In Hostel hatte ich auch mit den Schüler:innen gesprochen, die hier tausendfach in Hamburg zu Besuch sind und dort übernachten. Haben sie Bock auf Hamburg, aufs Feiern und wie ist es mit den vier Tafeln im Gebäude, die an das KZ Außenlager, die Menschen und ihre Schicksale erinnern? Nehmen sie die Tafeln wahr, quatschen sie darüber untereinander, spielt es bei der Klassenreise eine Rolle? Die Antwort war einfach: Nee. Kurz hatte ich darüber nachgedacht, auch mit Lehrer:innen zu sprechen, habe es aber zur Seite gelegt, denn das wäre von mir nicht nachhaltig zu begleiten gewesen. Das Potential sprang mir ins Gesicht. Meine Idee zur Aufwertung der Tafel im Gebäude, wie man die Kommunikation neu organisieren könnte, hatte ich eingebracht. Die Verantwortlichen für diesen Teil der Darstellung des Ortes habe ihre Strategie. Ihnen geht es um die Darstellung.

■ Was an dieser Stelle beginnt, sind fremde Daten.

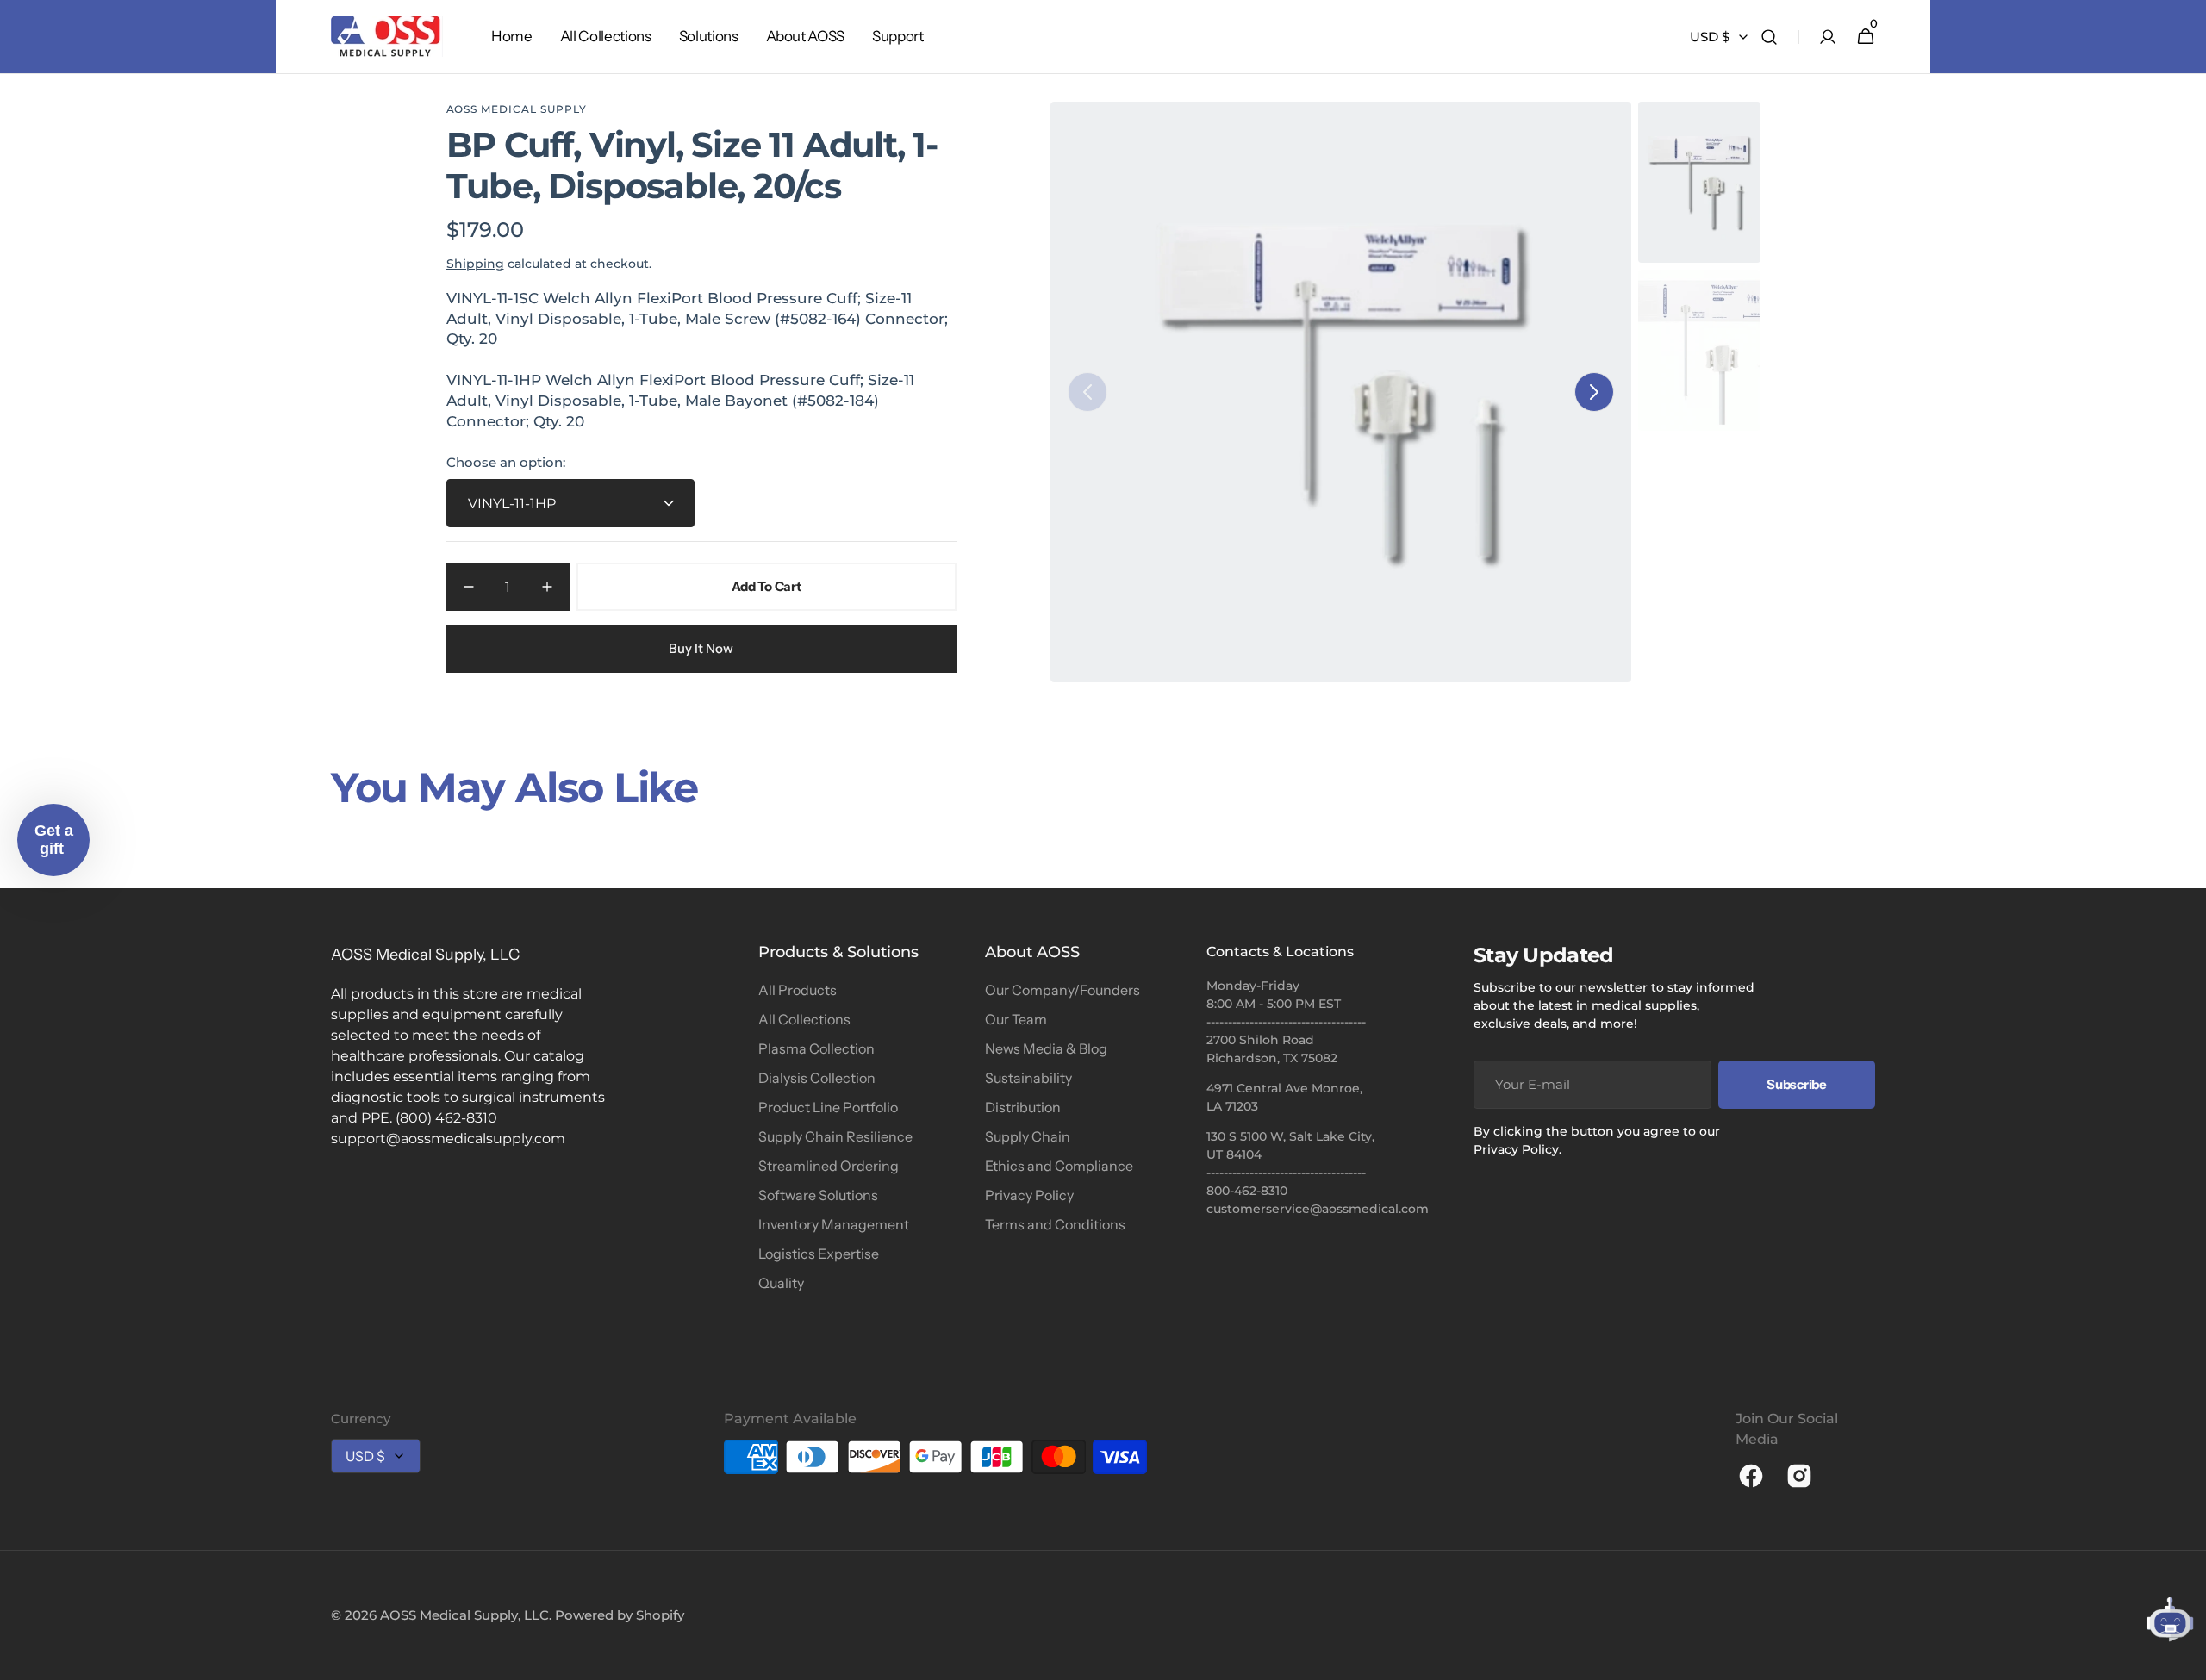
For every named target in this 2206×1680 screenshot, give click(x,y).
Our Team (1016, 1019)
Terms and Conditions (1055, 1224)
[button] (1769, 37)
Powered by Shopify (619, 1615)
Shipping (475, 263)
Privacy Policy (1029, 1195)
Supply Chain (1027, 1136)
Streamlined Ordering (828, 1165)
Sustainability (1028, 1077)
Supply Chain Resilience (835, 1136)
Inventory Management (833, 1224)
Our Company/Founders (1062, 990)
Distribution (1023, 1107)
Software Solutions (818, 1195)
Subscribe (1796, 1084)
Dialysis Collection (817, 1077)
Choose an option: (505, 462)
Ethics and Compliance (1059, 1165)
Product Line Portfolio (828, 1107)
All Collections (804, 1019)
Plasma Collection (816, 1048)
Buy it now (701, 648)
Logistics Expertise (818, 1253)
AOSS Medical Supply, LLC (464, 1615)
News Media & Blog (1046, 1048)
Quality (781, 1282)
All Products (797, 990)
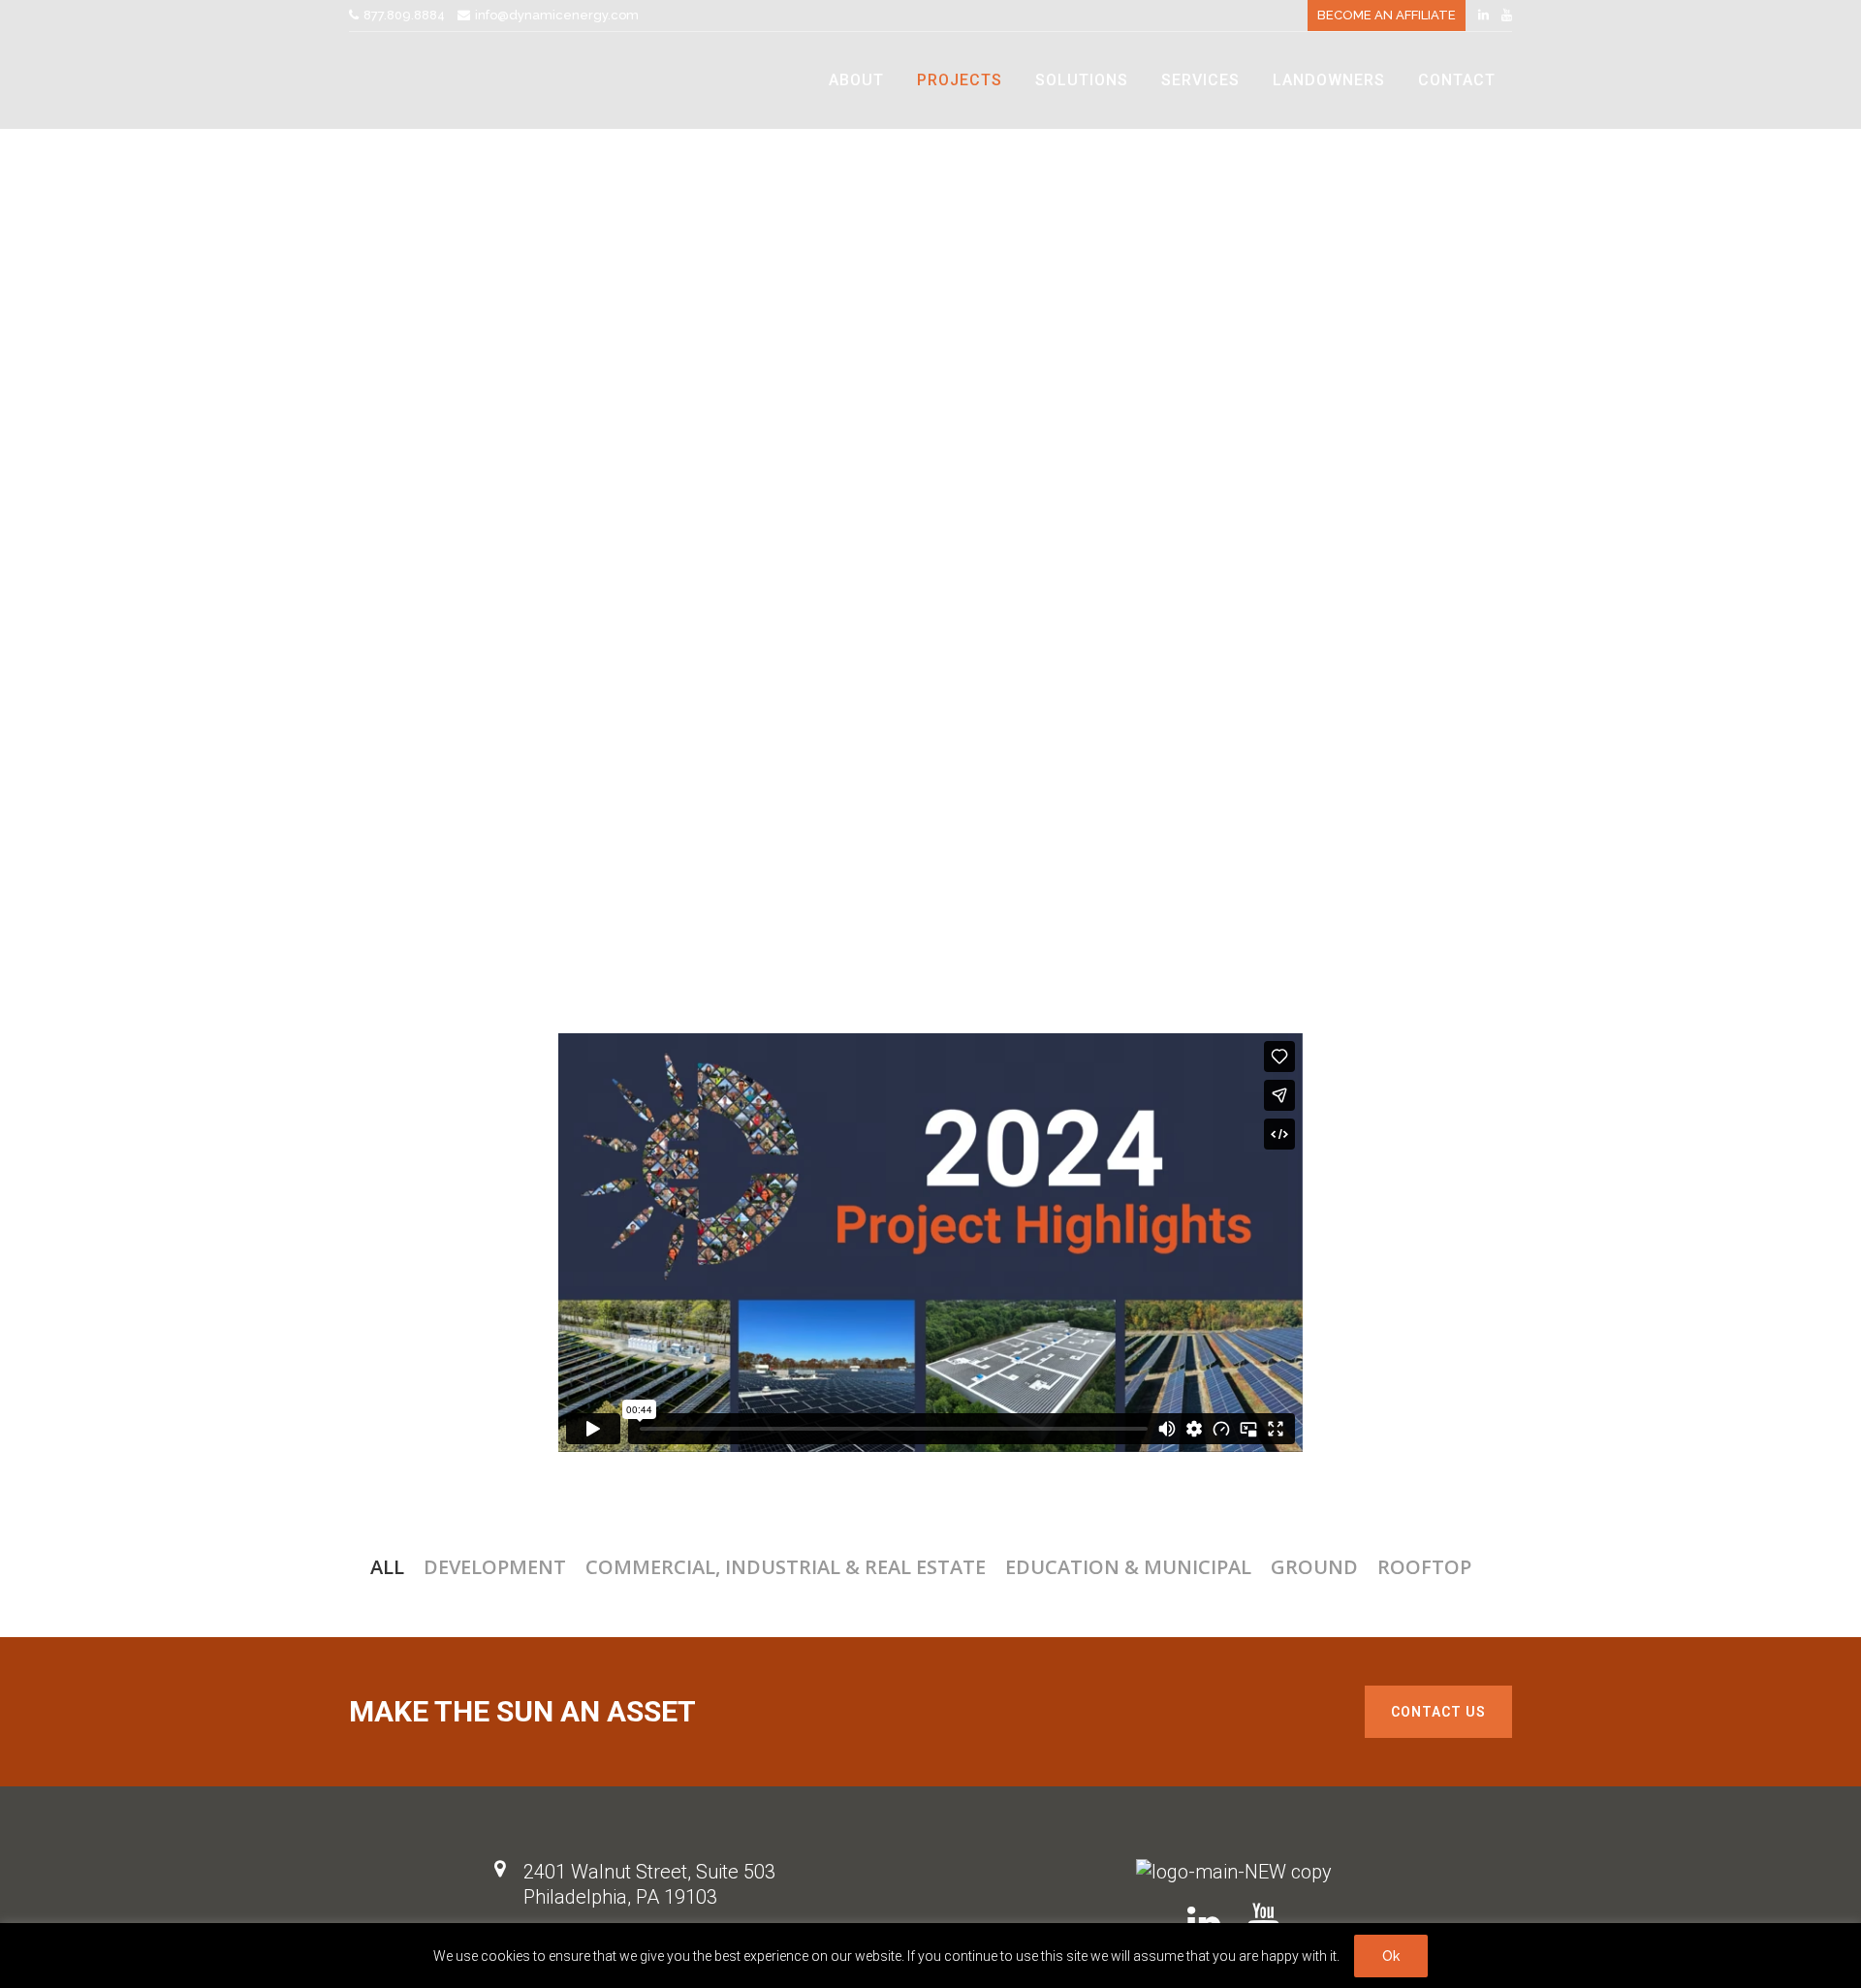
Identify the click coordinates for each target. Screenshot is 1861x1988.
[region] (930, 1955)
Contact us (1438, 1712)
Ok (1391, 1956)
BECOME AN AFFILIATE (1386, 15)
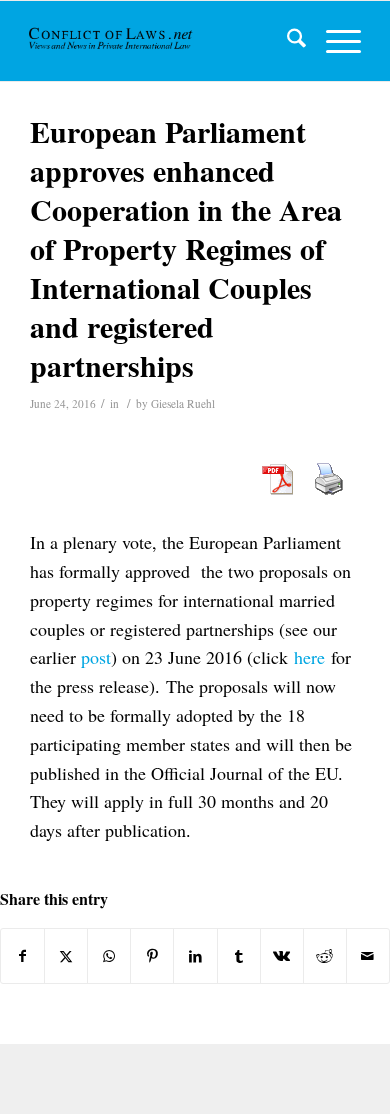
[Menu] (333, 41)
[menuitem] (286, 41)
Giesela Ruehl (183, 403)
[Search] (286, 41)
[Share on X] (66, 956)
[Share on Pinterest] (152, 956)
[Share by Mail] (368, 956)
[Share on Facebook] (22, 956)
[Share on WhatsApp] (109, 956)
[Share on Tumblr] (239, 956)
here (309, 657)
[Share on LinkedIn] (195, 956)
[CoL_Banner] (112, 41)
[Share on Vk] (282, 956)
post (96, 657)
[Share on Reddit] (325, 956)
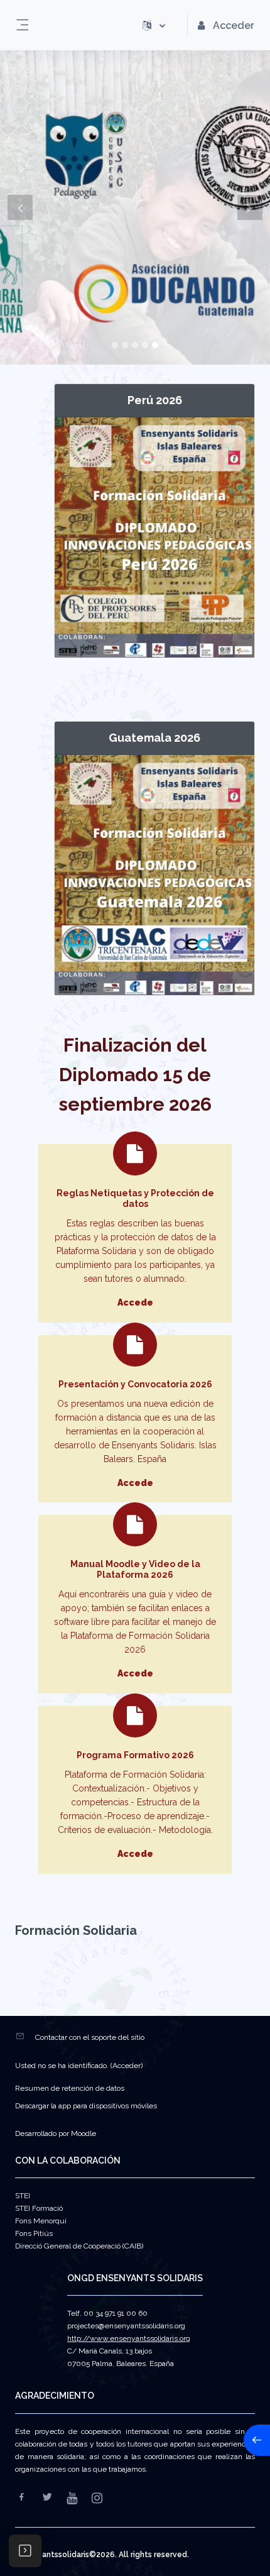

Ich hatte mich beim Herangehen an die Erinnerung an die über 800 NS-Opfer aus dem KZ Außenlager Hammerbrook/Spaldingstraße auch in die Diskussion mit den Angehörigen-Verbänden in Europa gewandt. Aus ihrer Perspektive ist es ein schwerer Ort. Ihre Großeltern oder Eltern mussten hier leben, wurden ermordet und kamen ums Leben. Da auch viele Niederländer aus Putten hierher verschleppt, hatte ich auf mir den Stiftungen aus Putten Kontakt aufgenommen. Ihre Gedanken erzählen wie wichtig es ist, die Opfer nicht zu vergessen und welchen Wert das heute in der Diskussion um Werte für Demokratie und Freiheit hat.
Gespannt bin ich auf die Gespräche mit den Kindern von Johannes Geubels am 12. April 2025 im niederländischen Groningen, wo für ihren Vater um 15 Uhr ein Stolperstein vor ihrem damaligen Wohnort verlegt wird. Ihr Vater wurde im März 1945 ins Außenlager in der Spaldingstraße verschleppt.
Am 12. April 2025 wird vor der Spaldingstraße 162 um 15 Uhr eine Stolperschwelle der interessierten Öffentlichkeit übergeben. Auf der Kundgebung wird jemand vom jungen Team des Hause sprechen. Leider bin ich nicht dabei. Aber es ist ein Erinnerungsort, der Potential hat, um heute darüber zu sprechen.